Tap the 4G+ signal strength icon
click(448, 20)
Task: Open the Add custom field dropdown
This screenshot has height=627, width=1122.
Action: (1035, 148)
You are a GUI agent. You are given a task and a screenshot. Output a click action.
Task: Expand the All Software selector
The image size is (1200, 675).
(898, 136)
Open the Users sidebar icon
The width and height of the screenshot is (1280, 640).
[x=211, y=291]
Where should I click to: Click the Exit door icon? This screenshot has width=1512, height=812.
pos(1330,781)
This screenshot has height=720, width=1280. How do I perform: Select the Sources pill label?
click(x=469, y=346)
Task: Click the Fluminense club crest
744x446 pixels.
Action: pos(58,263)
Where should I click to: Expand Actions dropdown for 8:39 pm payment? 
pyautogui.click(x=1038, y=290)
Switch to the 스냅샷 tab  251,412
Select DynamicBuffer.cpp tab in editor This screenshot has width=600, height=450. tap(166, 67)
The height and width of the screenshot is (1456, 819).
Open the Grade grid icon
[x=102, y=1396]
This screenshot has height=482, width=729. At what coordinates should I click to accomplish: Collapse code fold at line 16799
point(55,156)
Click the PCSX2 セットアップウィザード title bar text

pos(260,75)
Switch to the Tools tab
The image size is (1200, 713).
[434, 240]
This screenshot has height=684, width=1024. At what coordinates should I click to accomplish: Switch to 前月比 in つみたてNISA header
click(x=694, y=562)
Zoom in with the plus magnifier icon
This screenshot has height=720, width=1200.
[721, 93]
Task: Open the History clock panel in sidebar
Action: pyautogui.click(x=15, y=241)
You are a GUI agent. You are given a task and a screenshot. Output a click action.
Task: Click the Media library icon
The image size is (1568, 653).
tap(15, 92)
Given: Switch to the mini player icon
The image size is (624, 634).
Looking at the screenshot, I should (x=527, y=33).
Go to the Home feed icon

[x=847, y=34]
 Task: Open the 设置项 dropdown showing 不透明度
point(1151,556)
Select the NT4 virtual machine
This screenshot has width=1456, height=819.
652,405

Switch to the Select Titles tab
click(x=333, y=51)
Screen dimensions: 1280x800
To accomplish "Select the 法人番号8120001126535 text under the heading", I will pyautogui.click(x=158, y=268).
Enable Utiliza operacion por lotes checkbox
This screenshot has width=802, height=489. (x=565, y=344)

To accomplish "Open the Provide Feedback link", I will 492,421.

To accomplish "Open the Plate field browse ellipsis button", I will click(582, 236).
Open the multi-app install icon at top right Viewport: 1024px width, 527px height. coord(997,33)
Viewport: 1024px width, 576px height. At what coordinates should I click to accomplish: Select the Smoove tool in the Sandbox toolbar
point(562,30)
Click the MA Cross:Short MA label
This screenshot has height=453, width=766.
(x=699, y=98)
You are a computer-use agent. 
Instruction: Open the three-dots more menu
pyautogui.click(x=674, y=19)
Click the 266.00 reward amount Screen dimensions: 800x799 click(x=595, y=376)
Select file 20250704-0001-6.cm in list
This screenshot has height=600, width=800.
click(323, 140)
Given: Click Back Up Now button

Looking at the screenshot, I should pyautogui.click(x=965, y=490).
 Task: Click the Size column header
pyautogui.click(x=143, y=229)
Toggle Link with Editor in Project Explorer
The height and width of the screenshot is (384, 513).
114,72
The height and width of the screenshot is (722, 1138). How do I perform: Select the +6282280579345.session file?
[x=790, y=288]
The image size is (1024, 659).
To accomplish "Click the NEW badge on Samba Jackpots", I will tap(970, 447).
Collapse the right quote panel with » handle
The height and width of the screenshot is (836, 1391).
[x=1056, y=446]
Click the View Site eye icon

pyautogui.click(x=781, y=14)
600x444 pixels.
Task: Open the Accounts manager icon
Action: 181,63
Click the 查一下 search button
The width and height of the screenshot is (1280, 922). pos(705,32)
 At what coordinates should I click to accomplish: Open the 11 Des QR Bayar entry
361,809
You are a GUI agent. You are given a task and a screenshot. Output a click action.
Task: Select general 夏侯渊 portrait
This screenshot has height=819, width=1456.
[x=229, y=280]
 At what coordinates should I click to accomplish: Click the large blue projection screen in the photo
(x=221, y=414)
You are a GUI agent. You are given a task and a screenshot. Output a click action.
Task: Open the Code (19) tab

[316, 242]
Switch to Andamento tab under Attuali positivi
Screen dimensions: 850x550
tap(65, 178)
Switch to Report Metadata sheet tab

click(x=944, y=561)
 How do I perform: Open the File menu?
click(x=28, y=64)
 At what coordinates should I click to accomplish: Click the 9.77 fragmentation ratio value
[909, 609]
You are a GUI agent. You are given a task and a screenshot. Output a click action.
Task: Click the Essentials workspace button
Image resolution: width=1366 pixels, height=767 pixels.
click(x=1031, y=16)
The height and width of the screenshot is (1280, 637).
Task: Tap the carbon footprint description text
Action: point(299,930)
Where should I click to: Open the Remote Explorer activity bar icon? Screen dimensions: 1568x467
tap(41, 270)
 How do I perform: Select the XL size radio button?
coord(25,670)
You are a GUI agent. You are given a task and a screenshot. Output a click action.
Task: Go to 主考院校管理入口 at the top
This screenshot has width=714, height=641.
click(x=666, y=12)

TASK DETAILS -
Write out every record above, word for word.

YOUR RESPONSE -
Tap the 4G+ signal strength icon
click(448, 20)
Task: Open the Add custom field dropdown
This screenshot has height=627, width=1122.
Action: (1035, 148)
You are a GUI agent. You are given a task and a screenshot. Output a click action.
Task: Expand the All Software selector
The image size is (1200, 675).
(898, 136)
Open the Users sidebar icon
The width and height of the screenshot is (1280, 640).
[x=211, y=291]
Where should I click to: Click the Exit door icon? This screenshot has width=1512, height=812.
pos(1330,781)
This screenshot has height=720, width=1280. How do I perform: Select the Sources pill label?
click(x=469, y=346)
Task: Click the Fluminense club crest
744x446 pixels.
Action: pos(58,263)
Where should I click to: Expand Actions dropdown for 8:39 pm payment? 
pyautogui.click(x=1038, y=290)
Switch to the 스냅샷 tab  251,412
Select DynamicBuffer.cpp tab in editor This screenshot has width=600, height=450. tap(166, 67)
The height and width of the screenshot is (1456, 819).
Open the Grade grid icon
[x=102, y=1396]
This screenshot has height=482, width=729. At what coordinates should I click to accomplish: Collapse code fold at line 16799
point(55,156)
Click the PCSX2 セットアップウィザード title bar text

pos(260,75)
Switch to the Tools tab
The image size is (1200, 713).
[434, 240]
This screenshot has height=684, width=1024. At what coordinates should I click to accomplish: Switch to 前月比 in つみたてNISA header
click(x=694, y=562)
Zoom in with the plus magnifier icon
This screenshot has height=720, width=1200.
[721, 93]
Task: Open the History clock panel in sidebar
Action: pyautogui.click(x=15, y=241)
You are a GUI agent. You are given a task and a screenshot. Output a click action.
Task: Click the Media library icon
The image size is (1568, 653).
tap(15, 92)
Given: Switch to the mini player icon
The image size is (624, 634).
Looking at the screenshot, I should (x=527, y=33).
Go to the Home feed icon

[x=847, y=34]
 Task: Open the 设置项 dropdown showing 不透明度
point(1151,556)
Select the NT4 virtual machine
This screenshot has width=1456, height=819.
652,405

Switch to the Select Titles tab
click(x=333, y=51)
Screen dimensions: 1280x800
To accomplish "Select the 法人番号8120001126535 text under the heading", I will pyautogui.click(x=158, y=268).
Enable Utiliza operacion por lotes checkbox
This screenshot has width=802, height=489. (x=565, y=344)

To accomplish "Open the Provide Feedback link", I will 492,421.

To accomplish "Open the Plate field browse ellipsis button", I will click(582, 236).
Open the multi-app install icon at top right Viewport: 1024px width, 527px height. coord(997,33)
Viewport: 1024px width, 576px height. At what coordinates should I click to accomplish: Select the Smoove tool in the Sandbox toolbar
point(562,30)
Click the MA Cross:Short MA label
This screenshot has height=453, width=766.
(x=699, y=98)
You are a computer-use agent. 
Instruction: Open the three-dots more menu
pyautogui.click(x=674, y=19)
Click the 266.00 reward amount Screen dimensions: 800x799 click(x=595, y=376)
Select file 20250704-0001-6.cm in list
This screenshot has height=600, width=800.
click(323, 140)
Given: Click Back Up Now button

Looking at the screenshot, I should pyautogui.click(x=965, y=490).
 Task: Click the Size column header
pyautogui.click(x=143, y=229)
Toggle Link with Editor in Project Explorer
The height and width of the screenshot is (384, 513).
114,72
The height and width of the screenshot is (722, 1138). How do I perform: Select the +6282280579345.session file?
[x=790, y=288]
The image size is (1024, 659).
To accomplish "Click the NEW badge on Samba Jackpots", I will tap(970, 447).
Collapse the right quote panel with » handle
The height and width of the screenshot is (836, 1391).
[x=1056, y=446]
Click the View Site eye icon

pyautogui.click(x=781, y=14)
600x444 pixels.
Task: Open the Accounts manager icon
Action: 181,63
Click the 查一下 search button
The width and height of the screenshot is (1280, 922). pos(705,32)
 At what coordinates should I click to accomplish: Open the 11 Des QR Bayar entry
361,809
You are a GUI agent. You are given a task and a screenshot. Output a click action.
Task: Select general 夏侯渊 portrait
This screenshot has height=819, width=1456.
[x=229, y=280]
 At what coordinates should I click to accomplish: Click the large blue projection screen in the photo
(x=221, y=414)
You are a GUI agent. You are given a task and a screenshot. Output a click action.
Task: Open the Code (19) tab

[316, 242]
Switch to Andamento tab under Attuali positivi
Screen dimensions: 850x550
tap(65, 178)
Switch to Report Metadata sheet tab

click(x=944, y=561)
 How do I perform: Open the File menu?
click(x=28, y=64)
 At what coordinates should I click to accomplish: Click the 9.77 fragmentation ratio value
[909, 609]
You are a GUI agent. You are given a task and a screenshot. Output a click action.
Task: Click the Essentials workspace button
Image resolution: width=1366 pixels, height=767 pixels.
click(x=1031, y=16)
The height and width of the screenshot is (1280, 637).
Task: Tap the carbon footprint description text
Action: point(299,930)
Where should I click to: Open the Remote Explorer activity bar icon? Screen dimensions: 1568x467
tap(41, 270)
 How do I perform: Select the XL size radio button?
coord(25,670)
You are a GUI agent. You are given a task and a screenshot. Output a click action.
Task: Go to 主考院校管理入口 at the top
This screenshot has width=714, height=641.
click(x=666, y=12)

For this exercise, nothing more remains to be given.